Patients Are Only People in Healthcare System Not Paid to Be There

I was absolutely intrigued by this tweet that was shared at last week’s #HITsm chat.

I’m still chewing on this idea and not sure if this matters and how it matters. I look forward to hearing your thoughts too. Here are a couple things I’m thinking about related to this.

First, the consumerization of healthcare. There really has been a weird dynamic in healthcare where consumers of healthcare (patients) really weren’t the people who were paying for the healthcare. Their employers generally were footing the bill and so patients were mostly interested in their co-payment and not much else since insurance was covering the rest. This has led to some really messed up dynamics when it comes to the cost of healthcare.

One of the trends happening in the industry is the shifting costs from employers to patients. This is largely happening on the backs of high deductible plans. We’re just starting to see the shock that these high deductible plans are having on patients. Once the shock’s been absorbed I think we’ll start seeing a much more proactive patient when it comes to how they choose a doctor and the price they’re willing to pay for medical care.

The second thing that the above tweet brings to mind is the idea of patients not wanting to be in the healthcare system. I’ve written regularly about the need for healthcare to start “Treating Healthy Patients.” That’s a huge shift in mentality from where we are today. Although, I’m hopeful that as ACO’s and value based reimbursement goes into effect, we’ll see a wave of health care that’s focused on outreach to patients who by all accounts are “healthy” or at least feel that way.

What do you think about these two topics? Are there other things we can learn from the perspective provided in the tweet above?

About the author

John Lynn

John Lynn is the Founder of HealthcareScene.com, a network of leading Healthcare IT resources.

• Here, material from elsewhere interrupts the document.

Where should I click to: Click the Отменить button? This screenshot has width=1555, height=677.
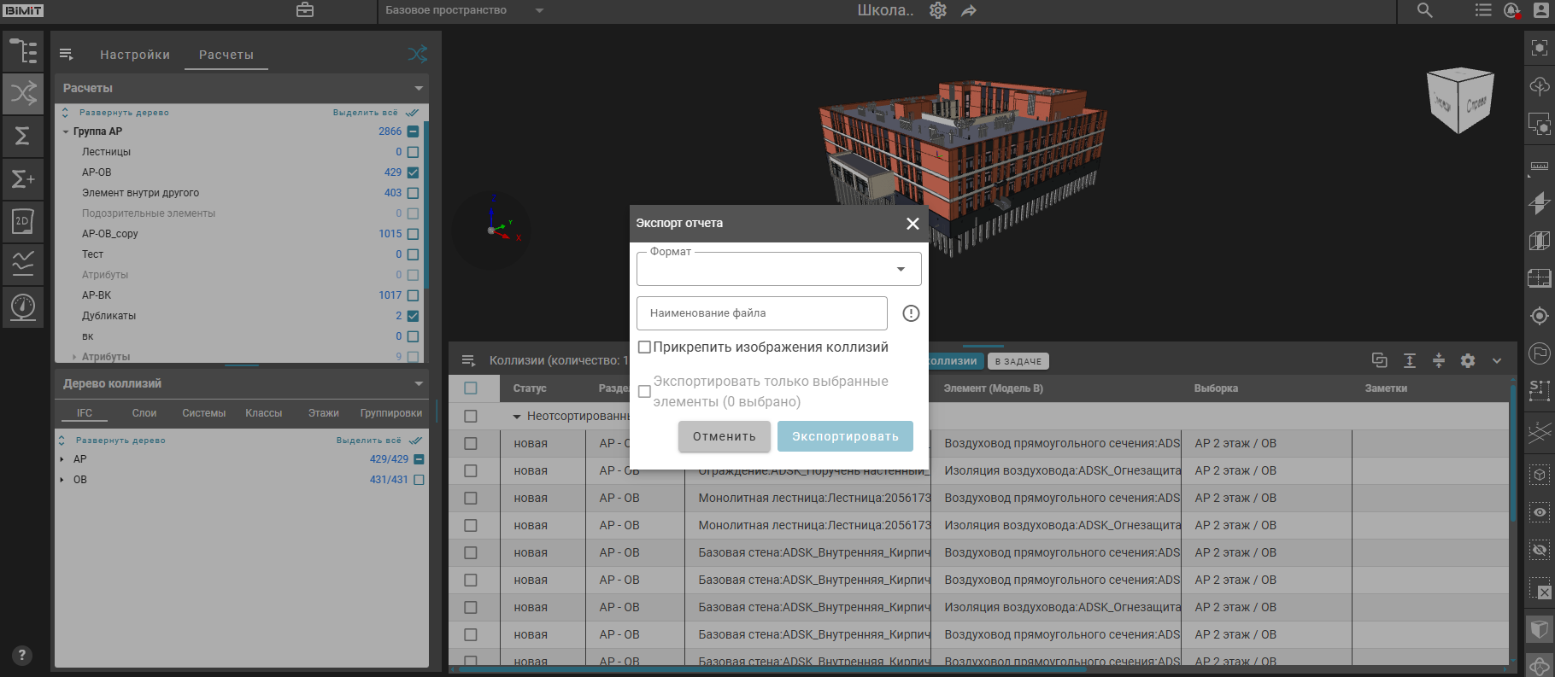(x=724, y=436)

The flagship blog, Healthcare IT Today, contains over 13,000 articles with over half of the articles written by John. These EMR and Healthcare IT related articles have been viewed over 20 million times.

John manages Healthcare IT Central, the leading career Health IT job board. He also organizes the first of its kind conference and community focused on healthcare marketing, Healthcare and IT Marketing Conference, and a healthcare IT conference, EXPO.health, focused on practical healthcare IT innovation. John is an advisor to multiple healthcare IT companies. John is highly involved in social media, and in addition to his blogs can be found on Twitter: @techguy.

3 Comments

  • Great article! You have brought the two key healthcare shift factors together in a concise summarization. Healthcare cost shifting to the patient is a key component of fostering a medical customer’s engagement within their own healthcare. The third party guarantor distanced the patient from the provider and distorted the pricing formula created by hospitals.

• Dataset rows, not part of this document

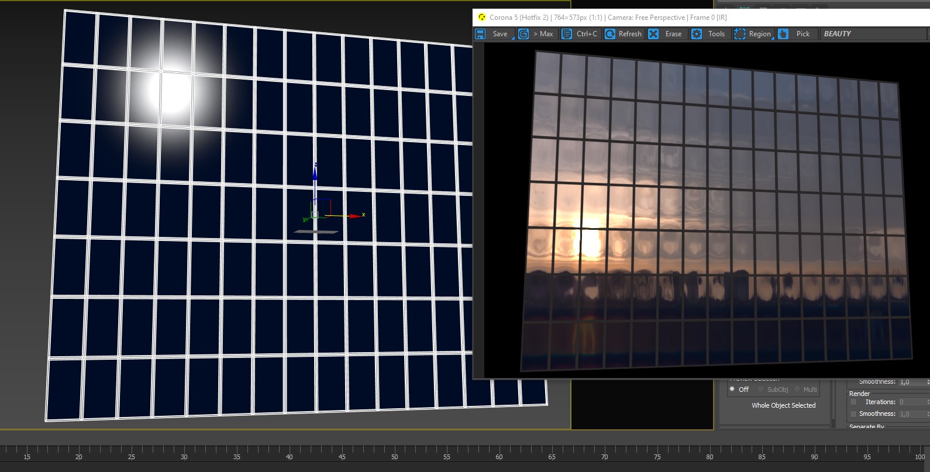930x472 pixels.
Task: Refresh the interactive render
Action: (610, 34)
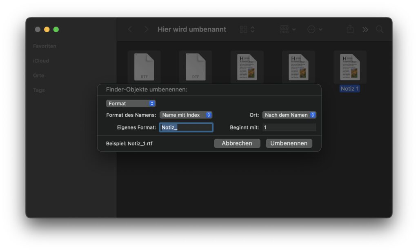Image resolution: width=418 pixels, height=252 pixels.
Task: Click the back navigation arrow in toolbar
Action: pos(130,29)
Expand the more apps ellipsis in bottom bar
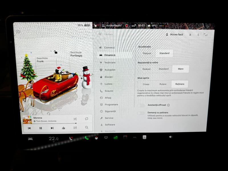Screen dimensions: 228x171 click(135, 137)
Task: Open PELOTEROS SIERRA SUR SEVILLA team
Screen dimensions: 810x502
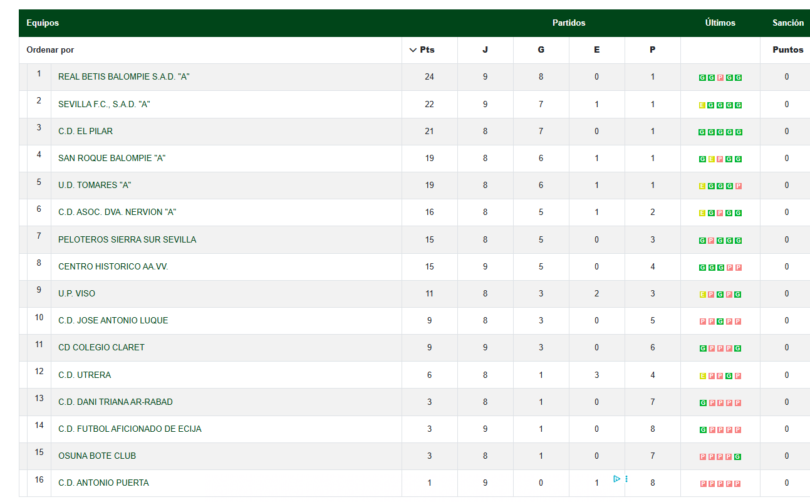Action: point(127,239)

    My hope is that pricing on the part of the medical community will realign to a more balanced pay per service ratio. Medical customers need to have a realistic reimbursement cost in order to sustain ongoing healthcare. There appears to be more of a focus on healthcare facilities and providers advertising their medical procedures to a wider customer base. This advertising stands as evidence of the medical customer’s newly recognized healthcare choices. Medical practices and facilities are competing for the patient dollar.

    The EHR has fostered a long over due progressive maturation process within the healthcare dynamic. The EHR has brought the focus back to the patient. There would appear to be new methods of medical reimbursement being practiced and considered. As a medical customer I could not be happier.

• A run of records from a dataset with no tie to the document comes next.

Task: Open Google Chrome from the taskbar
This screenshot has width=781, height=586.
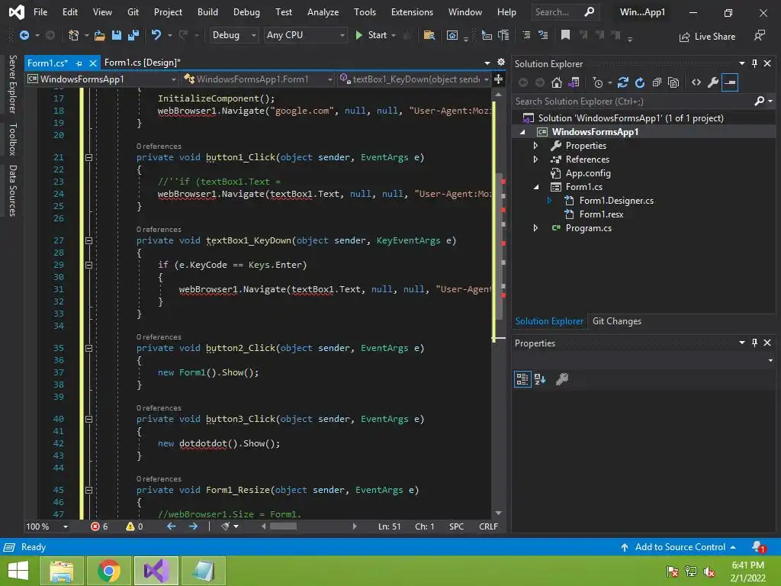Action: [x=109, y=571]
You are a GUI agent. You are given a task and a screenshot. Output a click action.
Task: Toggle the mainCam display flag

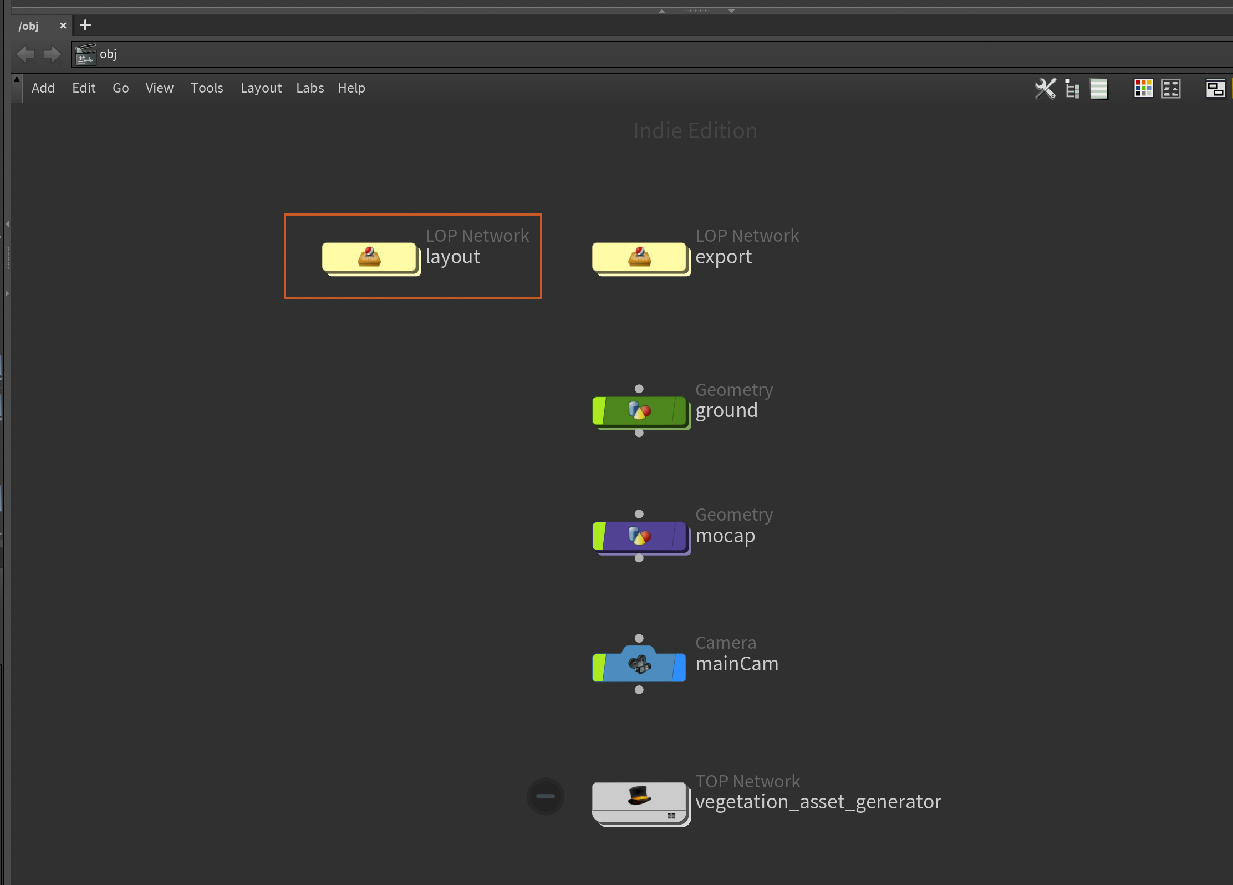[x=679, y=668]
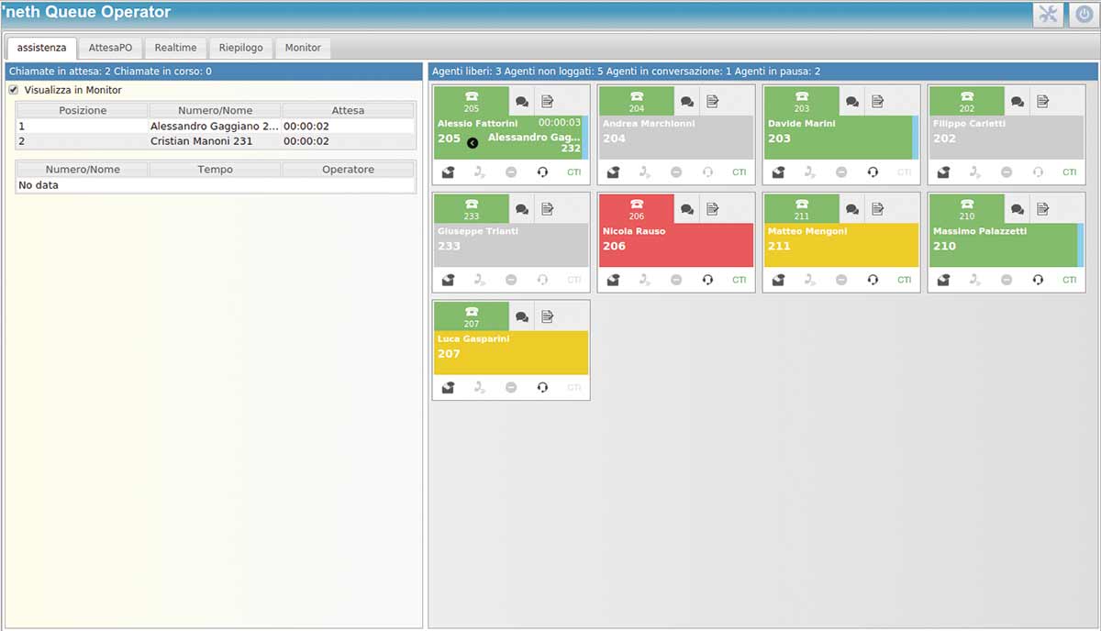Viewport: 1101px width, 631px height.
Task: Click the Attesa column header
Action: pyautogui.click(x=348, y=110)
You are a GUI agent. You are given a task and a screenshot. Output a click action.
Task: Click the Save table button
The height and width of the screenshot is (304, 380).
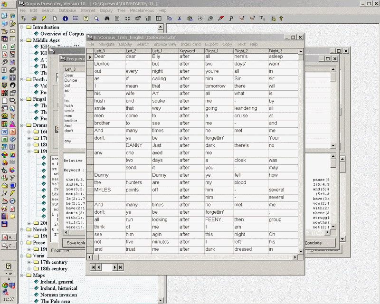tap(76, 243)
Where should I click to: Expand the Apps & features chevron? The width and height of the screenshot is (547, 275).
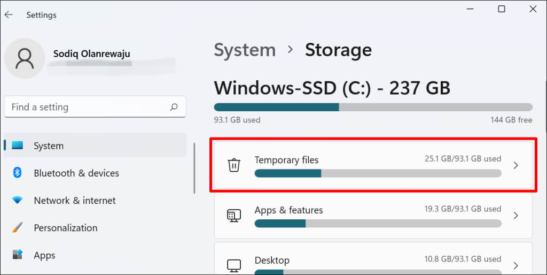515,216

    The medical customer, that includes every single one of us, and subsequent patient, that is or will be every single one of us, are regaining our proper place at the healthcare conference table and that is at the head of the table. As direct paying customers we benefit by competition within the healthcare business.

  • Still waiting for any compelling evidence that healthy people benefit benefit from interaction with the medical system.

  • Brian,
    I don’t think they do in the current system. It would take a drastically different approach. The current system doesn’t know how to “treat” healthy patients.